§ **WHAT YOU NEED TO DO**: Only the lines below starting at the one that contains "Task: Click the TSplus shield logo" and ending at the one that contains "Given: Select the MA20 legend label" are to be reproduced, exactly and with both ends kept.

§ **SUPPLIED MATERIAL**:
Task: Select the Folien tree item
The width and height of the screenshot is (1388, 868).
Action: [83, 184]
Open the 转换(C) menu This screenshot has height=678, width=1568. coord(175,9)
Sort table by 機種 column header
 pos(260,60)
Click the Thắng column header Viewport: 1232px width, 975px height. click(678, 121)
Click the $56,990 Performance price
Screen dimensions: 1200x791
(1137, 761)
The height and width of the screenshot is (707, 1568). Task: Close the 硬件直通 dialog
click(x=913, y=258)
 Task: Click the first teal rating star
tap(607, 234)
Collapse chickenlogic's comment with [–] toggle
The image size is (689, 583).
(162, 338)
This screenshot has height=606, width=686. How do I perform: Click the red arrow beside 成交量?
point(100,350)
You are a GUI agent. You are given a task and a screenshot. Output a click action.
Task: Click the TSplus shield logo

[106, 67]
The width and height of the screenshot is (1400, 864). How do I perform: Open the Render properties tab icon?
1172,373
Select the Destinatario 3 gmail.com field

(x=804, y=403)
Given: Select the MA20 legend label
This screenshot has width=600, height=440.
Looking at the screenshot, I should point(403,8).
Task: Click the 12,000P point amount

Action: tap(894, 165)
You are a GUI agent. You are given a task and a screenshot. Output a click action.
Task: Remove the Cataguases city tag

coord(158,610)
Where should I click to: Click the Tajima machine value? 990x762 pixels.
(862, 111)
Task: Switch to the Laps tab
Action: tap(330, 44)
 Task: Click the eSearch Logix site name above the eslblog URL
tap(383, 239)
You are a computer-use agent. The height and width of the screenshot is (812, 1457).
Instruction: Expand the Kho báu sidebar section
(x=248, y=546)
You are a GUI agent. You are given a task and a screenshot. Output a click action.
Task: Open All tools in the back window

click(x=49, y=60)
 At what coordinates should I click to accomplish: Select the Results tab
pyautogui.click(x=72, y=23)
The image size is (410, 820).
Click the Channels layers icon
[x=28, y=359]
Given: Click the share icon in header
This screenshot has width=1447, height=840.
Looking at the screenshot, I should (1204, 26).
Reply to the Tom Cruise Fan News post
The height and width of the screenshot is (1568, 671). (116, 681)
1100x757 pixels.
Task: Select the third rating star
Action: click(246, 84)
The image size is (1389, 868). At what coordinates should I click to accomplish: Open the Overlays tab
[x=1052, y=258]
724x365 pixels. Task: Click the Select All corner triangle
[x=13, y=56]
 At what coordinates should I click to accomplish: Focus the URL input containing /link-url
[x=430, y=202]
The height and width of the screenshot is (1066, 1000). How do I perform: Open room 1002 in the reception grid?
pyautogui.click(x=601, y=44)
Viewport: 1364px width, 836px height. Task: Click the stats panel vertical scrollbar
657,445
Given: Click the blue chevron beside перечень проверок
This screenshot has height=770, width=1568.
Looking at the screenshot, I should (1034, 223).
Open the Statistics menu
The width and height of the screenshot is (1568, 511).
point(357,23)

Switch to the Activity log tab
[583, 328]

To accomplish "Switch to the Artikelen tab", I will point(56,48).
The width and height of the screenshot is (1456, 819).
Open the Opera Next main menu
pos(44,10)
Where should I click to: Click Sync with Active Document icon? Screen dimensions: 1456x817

§ **SOLUTION BELOW**:
Task: Click the TSplus shield logo

[106, 67]
The width and height of the screenshot is (1400, 864). How do I perform: Open the Render properties tab icon?
1172,373
Select the Destinatario 3 gmail.com field

(x=804, y=403)
Given: Select the MA20 legend label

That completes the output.